Sexuality plays an enormous piece in the makeup and framework of humanity’s spirituality. Just as separation, or otherness, was placed upon creation so was separation instilled in the design of mankind in the imago dei. The descriptive narrative called forth that “God created man in His own image; in the image of God He created him; male and female He created them” (Genesis 1:27 ESV). This reality establishes man and woman as two distinct transcendent individuals. Humanity, embodying the imago dei, is built for relational union. Therefore, as God is other “we experience the otherness of God in the nearness of our human neighbor — but only as we understand our neighbor as a transcendent mystery that can never be seen as tool or object.”2 This otherness, or transcendence, is an intentional design to mirror and reflect forth God’s infinite attributes — namely His holiness.

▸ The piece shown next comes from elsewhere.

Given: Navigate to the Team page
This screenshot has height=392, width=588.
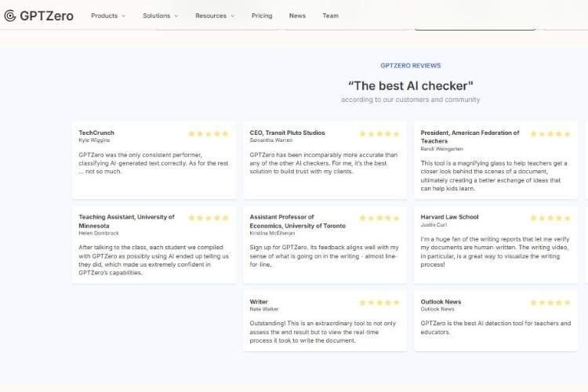Looking at the screenshot, I should point(330,16).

“Thus personal distinction must appear in the creation He makes. The primary distinction between God and creation is reflected in all the other differences He puts within the creation.”3
Homosexuality Contrary to God’s Design:
The natural created order is designed to reflect God’s character and divine attributes. From a design standpoint God has maneuvered all of creation to image forth His divine character. Through the fall of Adam and the infusion of the sinful nature into the human heart, humanity’s bent toward sin has defiled the purpose of the created order and has perverted, for our particular purposes, sex. Sexuality, societally and individually, becomes a lens into the spiritual climate of humanity. “Our thinking, our worship and our sexuality are fundamentally related.”4
Therefore, Paul addresses this notion in Romans 1 by inferring that “the wrath of God is revealed from heaven against all ungodliness and unrighteousness of men, who by their unrighteousness suppress the truth” (Romans 1:18 ESV). The unrighteousness of man stems from the outworking of the fall so that “every person has a built-in, natural, compelling desire to suppress and oppose God’s truth.”5 The Apostle Paul is quick to point that “regardless of their relative opportunities to know God’s Word and hear His Gospel, have internal, God-given evidence of His existence and nature, but are universally inclined to resist and assault that evidence.”6 Henceforth, humanity has exchanged the truth and has bought into the lie. The lie, not limited to but consist of, two ideologies: (1) worshipping creation over the Creator and (2) exchanging natural sexual relations for unnatural ones.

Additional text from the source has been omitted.